## [DATA SECTION]
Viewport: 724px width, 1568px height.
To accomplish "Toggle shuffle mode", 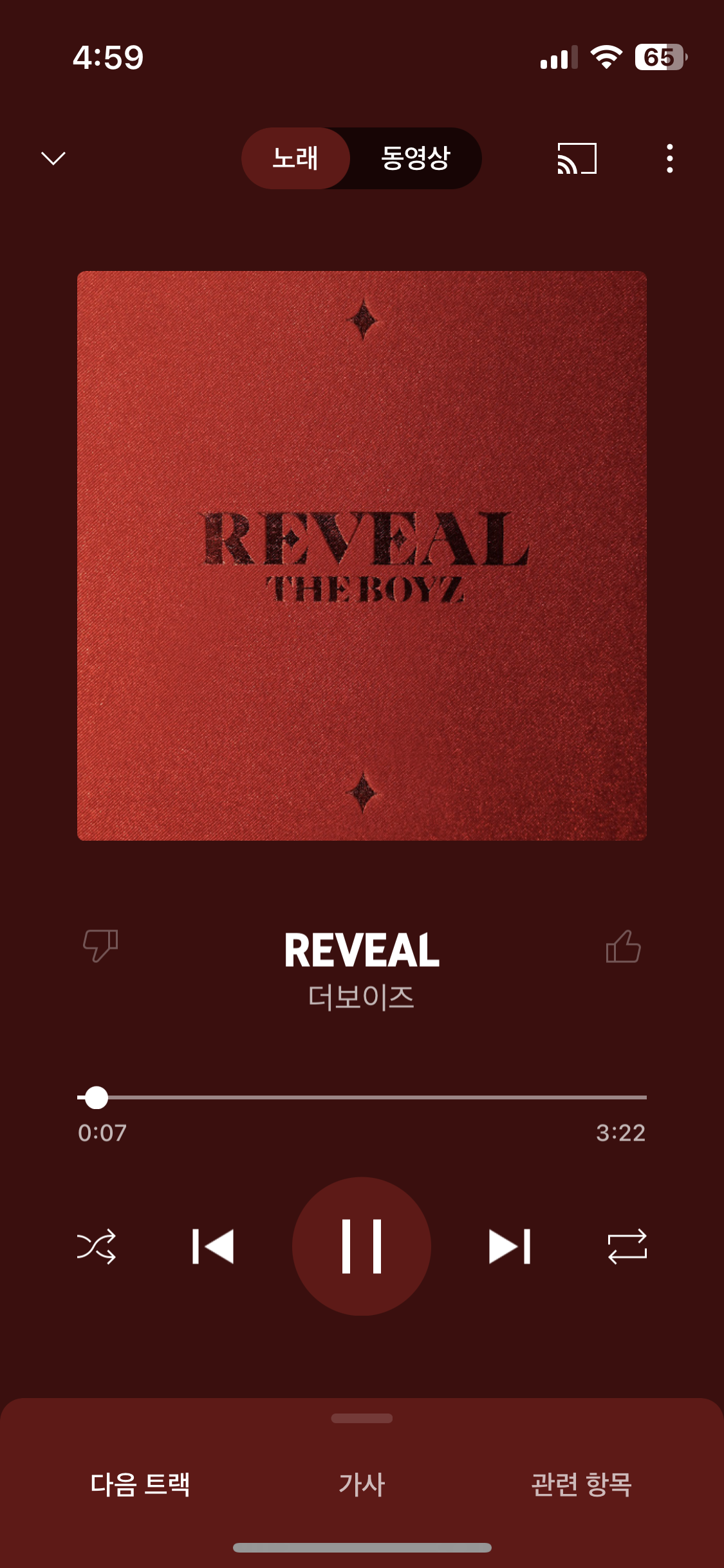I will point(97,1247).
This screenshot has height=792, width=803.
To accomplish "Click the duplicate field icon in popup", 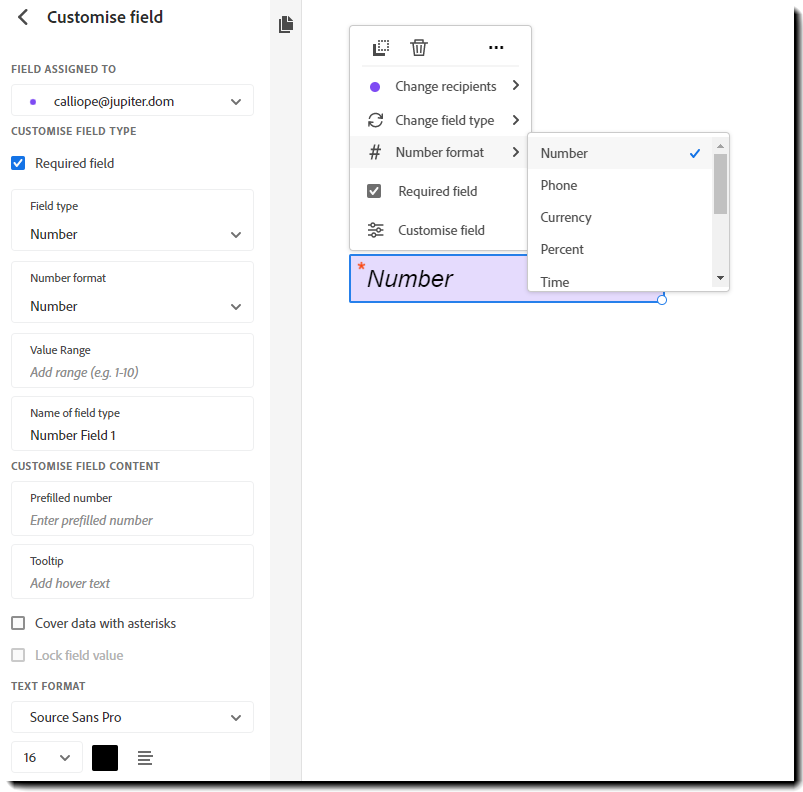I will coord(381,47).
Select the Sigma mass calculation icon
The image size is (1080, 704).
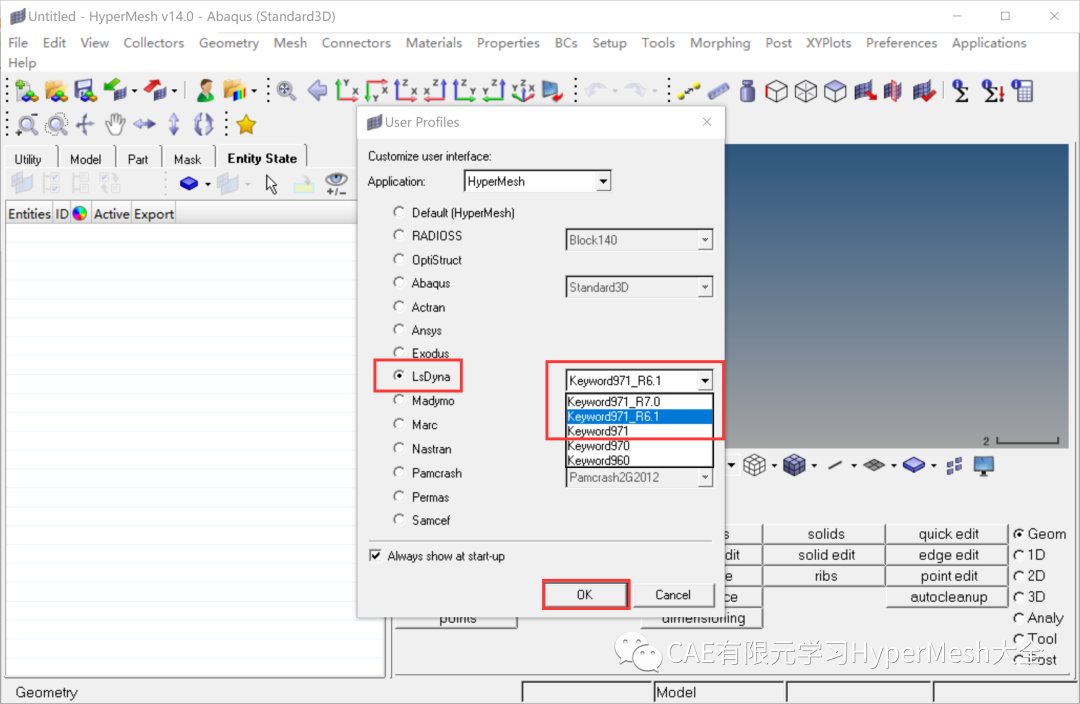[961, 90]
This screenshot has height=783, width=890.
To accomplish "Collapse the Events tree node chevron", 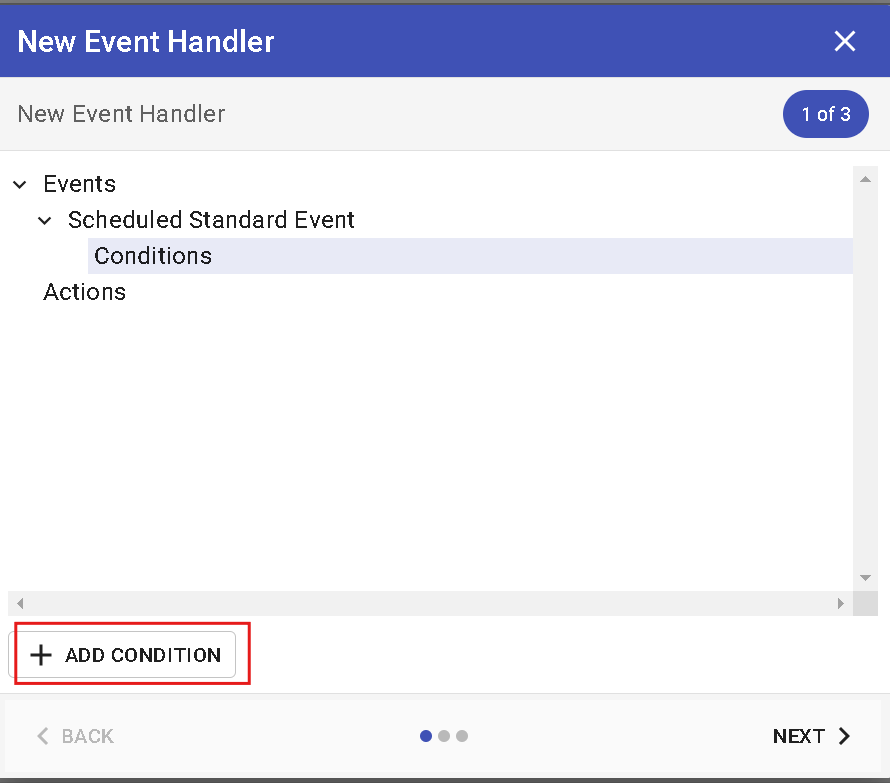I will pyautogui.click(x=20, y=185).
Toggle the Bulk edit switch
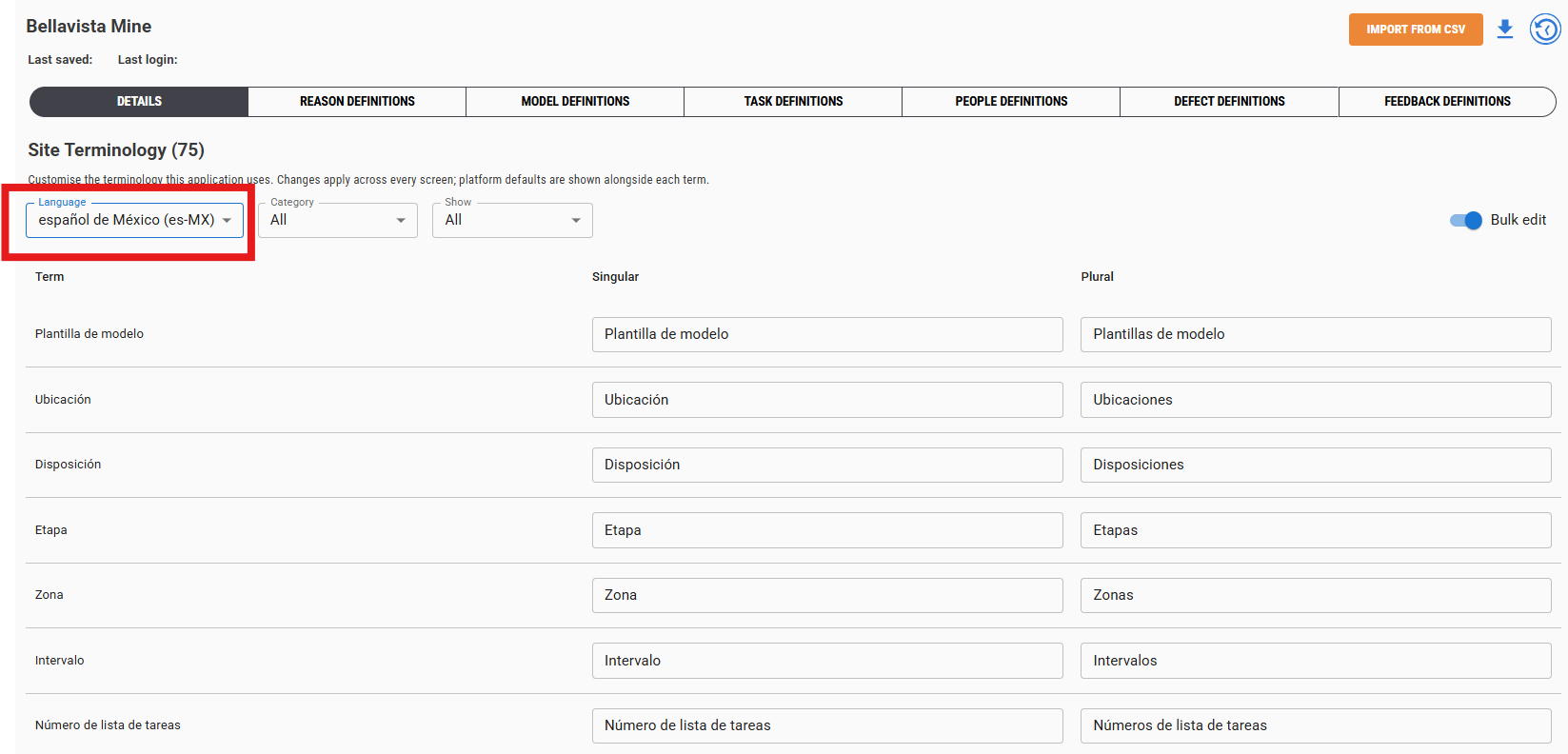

## [TRY IT]
Search the listing for "screenshot" and copy each line holding it.

## [TASK ANSWER]
This screenshot has height=792, width=803.
This screenshot has height=783, width=890.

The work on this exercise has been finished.